On Tue, 23 Mar 2021 at 17:46, Gorka Eguileor <geguileo@redhat.com> wrote:
On 09/03, Lee Yarwood wrote:
Hello all,
I reported the following bug last week but I've yet to get any real feedback after asking a few times in irc.
Running parallel iSCSI/LVM c-vol backends is causing random failures in CI https://bugs.launchpad.net/cinder/+bug/1917750
AFAICT tgtadm is causing this behaviour. As I've stated in the bug with Fedora 32 and lioadm I don't see the WWN conflict between the two backends.

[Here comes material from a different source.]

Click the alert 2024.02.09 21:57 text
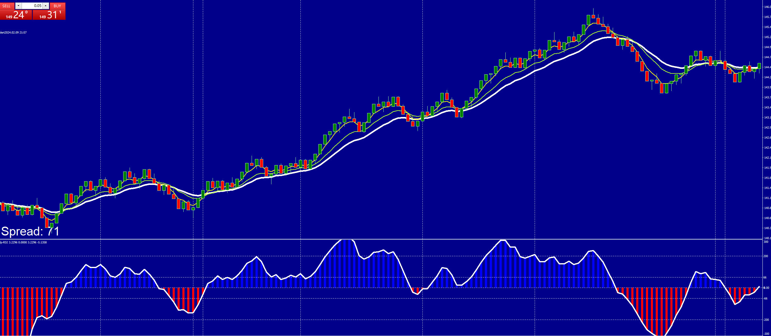This screenshot has width=771, height=336. tap(13, 33)
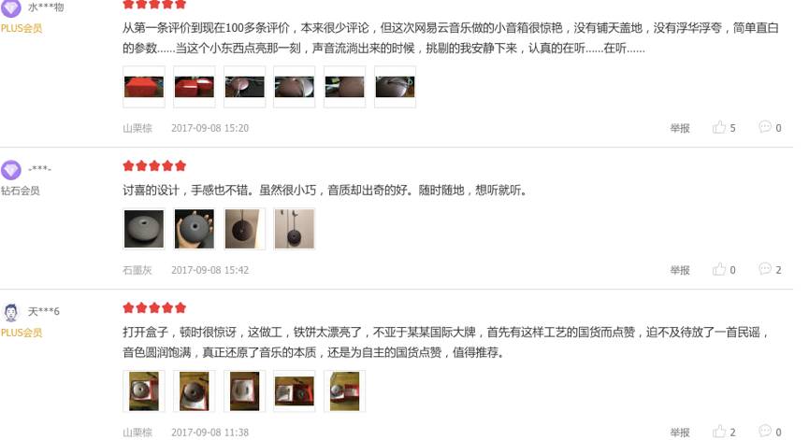View hand-holding speaker photo thumbnail
809x440 pixels.
coord(194,229)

Does anyone know if using lioadm is an option on Focal?
Thanks in advance,
Lee
Hi Lee,
Sorry for the late reply.
I started looking at the case some time ago but got "distracted" with some other issue.
I am no expert on STGT, since I always work with LIO, but from I could gather this seems to be caused by the conjunction of us:
- Using the tgtadm helper - Having 2 different cinder-volume services running on 2 different hosts (one in compute and another on controller). - Using the same volume_backend_name for both LVM backends.
If we were running a single cinder-volume service with 2 backends this issue wouldn't happen (I checked).
If we used a different volume_backend_name for each of the 2 services and used a volume type picking one of them for the operations, this wouldn't happen either.
If we used LIO instead, this wouldn't happen.
The cause is the automatic generation of serial/wwn for volumes by the STGT, that seems to be deterministic. First target created on a host will be have a 60000000000000000e0000000001 prefix and then the LUN number (the 3 before it that we see in the connection_info is just to state that the WWN is of NAA type).
This means that the first volume exposed by STGT on any host will ALWAYS have the same WWN and will mess things up if we attach them to the same host, because the premise of a WWN is its uniqueness and everything in Cinder and OS-Brick assumes this and will not be changed.
For LIO it seems that the generation of the seria/wwn is non deterministic (or at least not the same on all hosts) so the issue won't happen in this specific deployment configuration.
So the options to prevent this issue are to run both backends on the controller node, use different volume_backend_name and a volume type, or use LIO.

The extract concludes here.